═══ DATA EXTRACTS

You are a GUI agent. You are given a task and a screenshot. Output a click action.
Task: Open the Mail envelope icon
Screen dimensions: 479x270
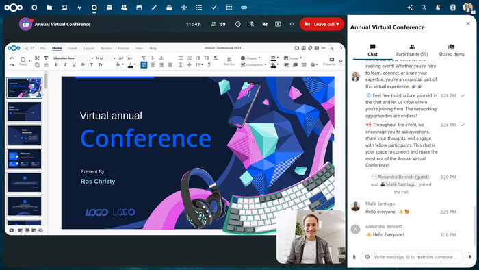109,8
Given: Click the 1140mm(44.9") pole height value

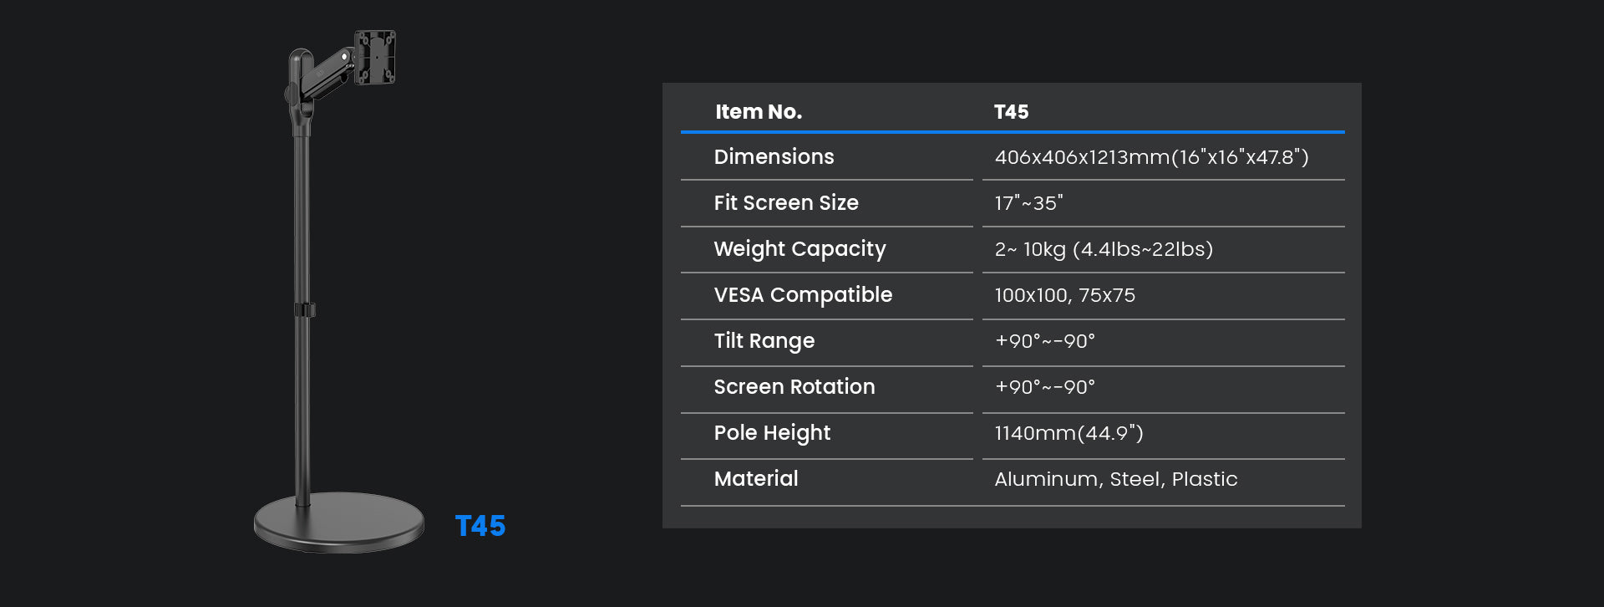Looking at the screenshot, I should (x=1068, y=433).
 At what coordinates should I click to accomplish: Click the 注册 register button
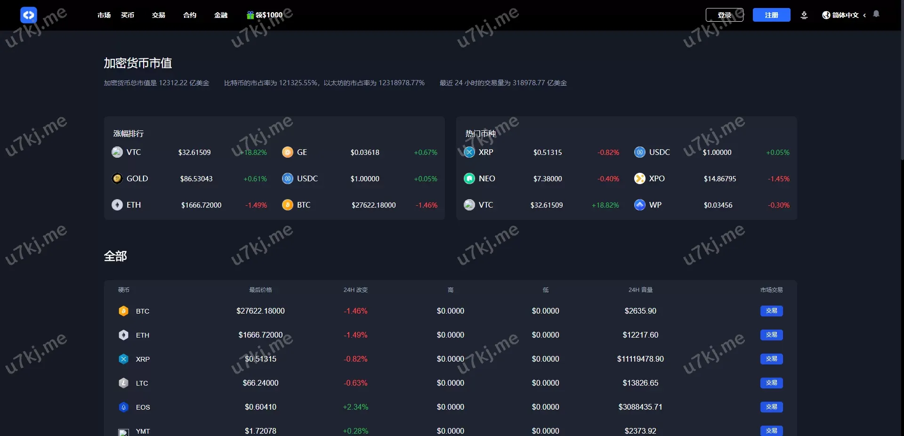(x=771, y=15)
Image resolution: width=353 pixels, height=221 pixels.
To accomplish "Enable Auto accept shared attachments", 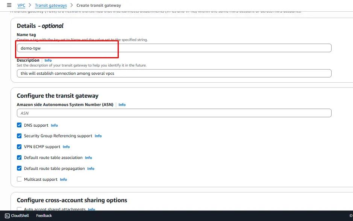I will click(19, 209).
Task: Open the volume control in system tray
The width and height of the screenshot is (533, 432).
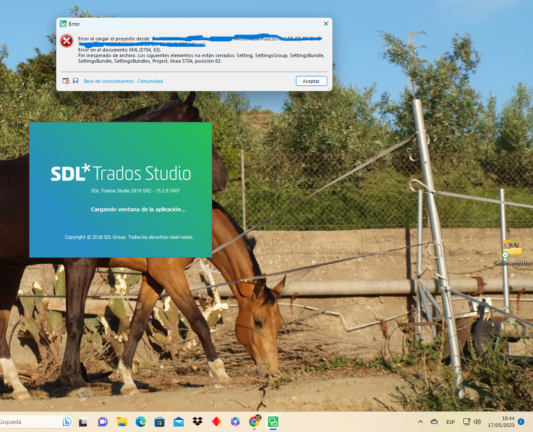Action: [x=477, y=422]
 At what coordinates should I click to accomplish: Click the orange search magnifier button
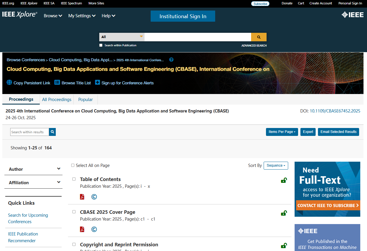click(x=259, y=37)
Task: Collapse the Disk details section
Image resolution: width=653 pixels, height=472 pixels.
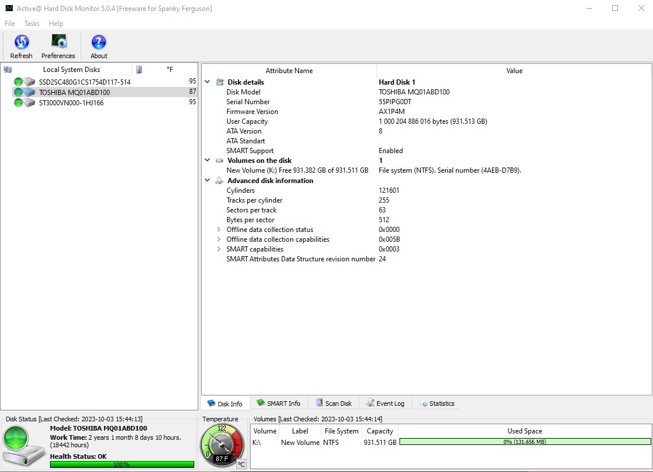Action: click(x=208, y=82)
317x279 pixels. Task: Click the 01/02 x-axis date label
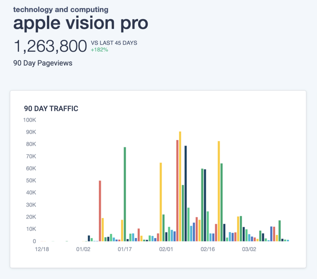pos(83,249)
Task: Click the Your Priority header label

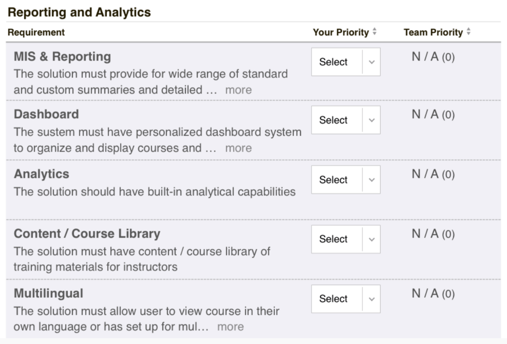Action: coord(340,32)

══════
═══ DATA EXTRACTS

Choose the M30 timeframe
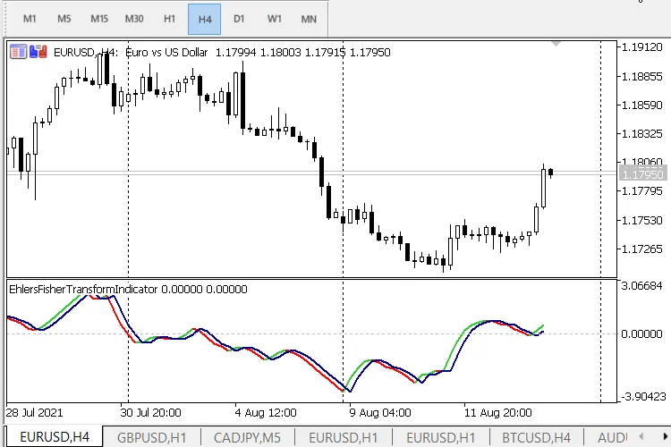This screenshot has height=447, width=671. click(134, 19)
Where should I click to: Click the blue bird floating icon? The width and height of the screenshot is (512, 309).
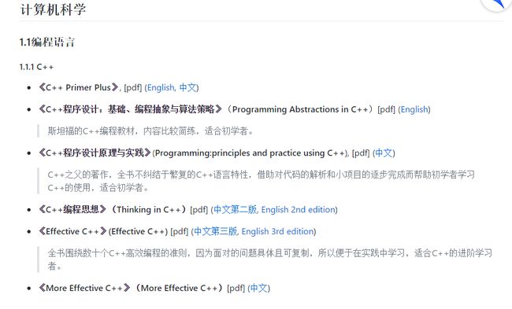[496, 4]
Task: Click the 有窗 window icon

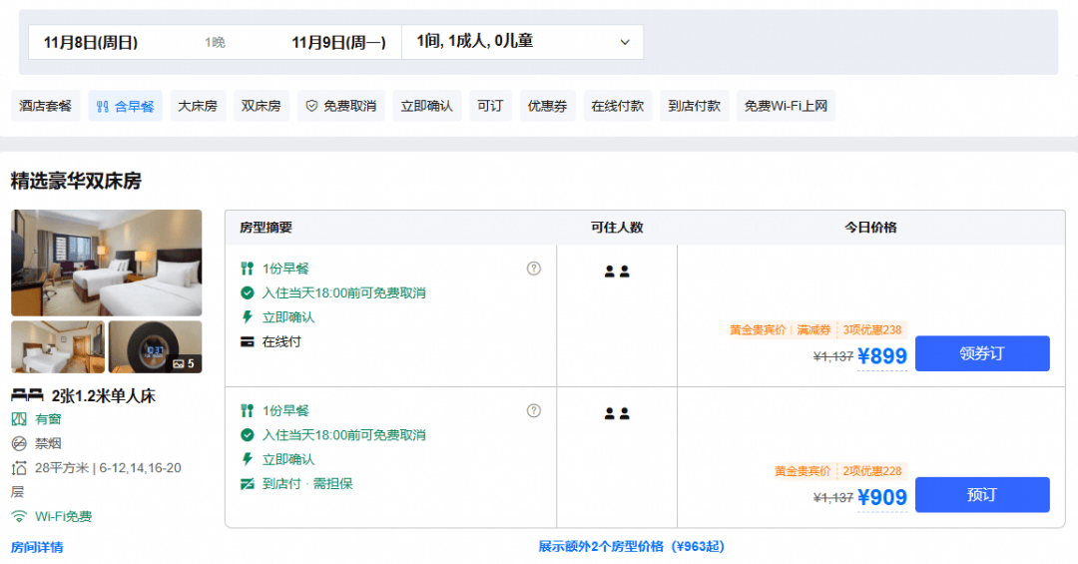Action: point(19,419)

══════
═══ DATA EXTRACTS

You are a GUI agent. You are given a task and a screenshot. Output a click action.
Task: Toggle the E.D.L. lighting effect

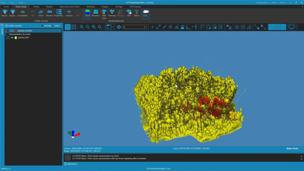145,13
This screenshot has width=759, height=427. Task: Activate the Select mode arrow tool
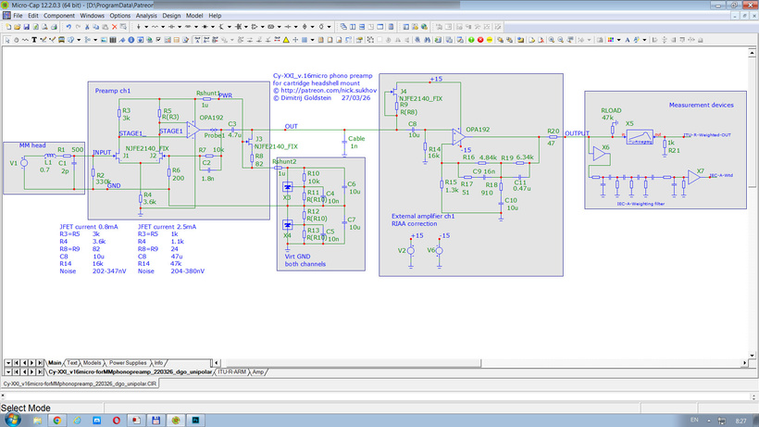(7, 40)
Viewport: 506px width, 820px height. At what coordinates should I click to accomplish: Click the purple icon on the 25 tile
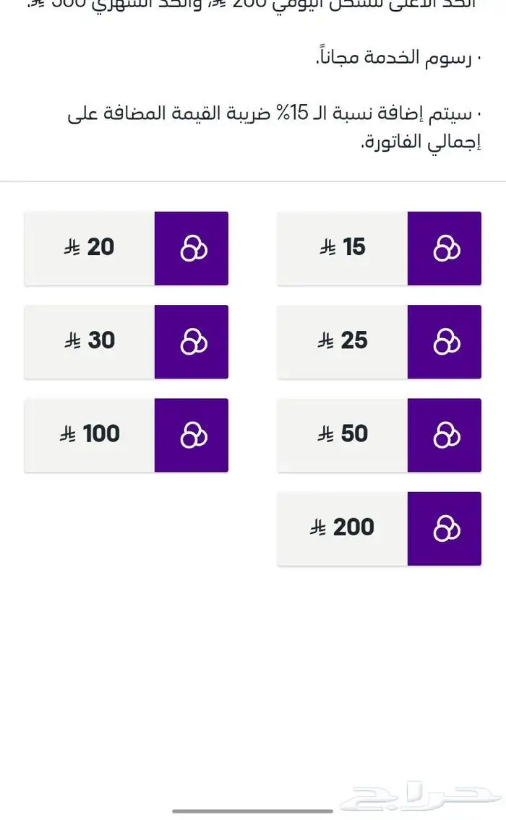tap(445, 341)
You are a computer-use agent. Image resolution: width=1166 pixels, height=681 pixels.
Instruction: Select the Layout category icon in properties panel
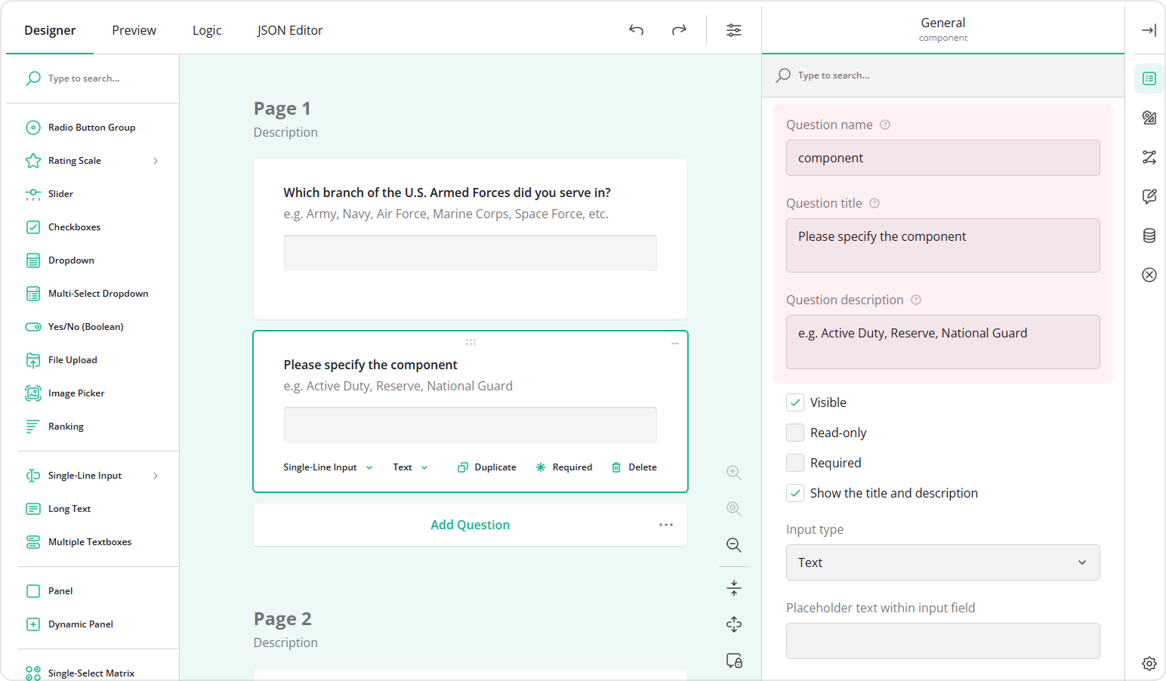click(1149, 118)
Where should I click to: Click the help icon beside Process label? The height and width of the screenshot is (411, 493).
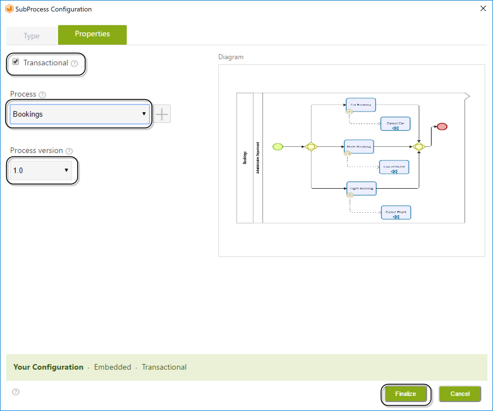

══════

● **ACTIVITY**
Please copy every line of the data that carries the string "Open".

● **ANSWER SECTION**
Task: Open the Mail envelope icon
Task: Open the volume control in system tray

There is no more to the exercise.